The unfortunate gap - you could refer to it as a missing link - in the Report's provision of metaphysical and clearly and cogently concatenated grounds to support its authoritative, and indeed authoritarian structure has been seen: and its concordance with the tenor of the Report has been noticed.  If the Report is logically remiss, it is - shall we say artistically coherent, in that what it sees as dispensable, it dispenses with: its problem is that in so dispensing with grounds for logical objective validity, it leaves a gaping logical wound, where cogency should have been; and wounded structures tend to lack strength and, in the end, beauty.

Having long prepared, in preliminary analysis, throughout this work, we may now proceed quite directly and succinctly to this area, where reality was divided into a distinctive dichotomy.  On the one hand, there reposed the scientific world with its scientific method and logic and attention to data and non contradiction; on the other, there in the symbolic (largely), the evaluative, the attitudinal, the 'subjective', the mythology-embracing or superistition-secreting world. (The reader will recall the creation of this generalised world by the Report).

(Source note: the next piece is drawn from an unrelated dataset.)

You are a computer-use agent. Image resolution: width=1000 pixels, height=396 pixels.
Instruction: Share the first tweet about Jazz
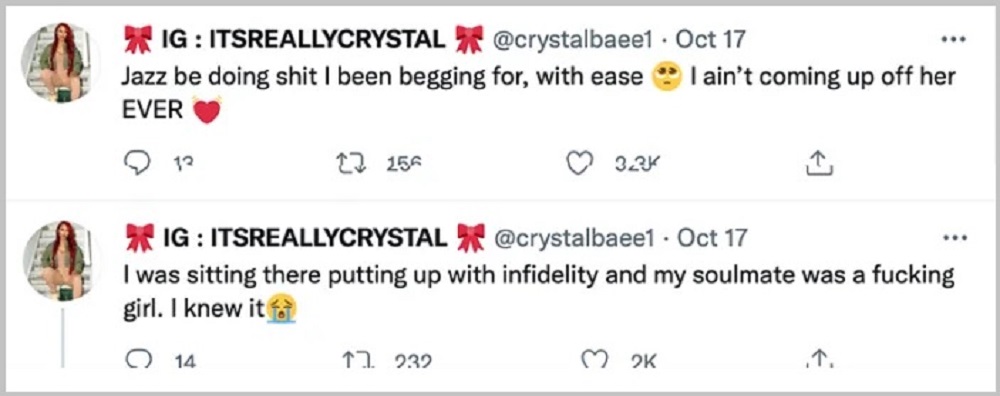coord(820,165)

Of this world, we recall the dignity, as also our need of tolerance for its ideological denizens - if denizens indeed can be symbolic; and its general noumena-clad, non-specifically-identifiable quality has been exposed (if the intrinsically un-exposable could be exposed: it is their riddle not ours - it is their antilogism, not ours).  Like some weak maiden aunt, these denizens have, then, by the Report been given a place - with remonstration - in the family of ideas, perhaps more secure than would have been accorded them in the ... natural order of things.

Its Kantian type vulnerability to reason has been identified, and the writer's own detailed academic treatment of this type of fault has been signified (see Section IV, including End-Note 24, supra).
In addition, several other Christian-theistic treatments have been noted which, avoiding this consistency problem, this antilogism, indeed, also purport to give a consistent approach to reality - one, that is, which does not automatically disqualify itself through contradicting its own presuppositions as it proceeds.  Such systems advisedly do not presuppose what precludes the knowledge of reality, whilst affirming in practice the perception of reality. This they, for their part, are so structured as to avoid, with the absolute truth of God, knowable and known, available.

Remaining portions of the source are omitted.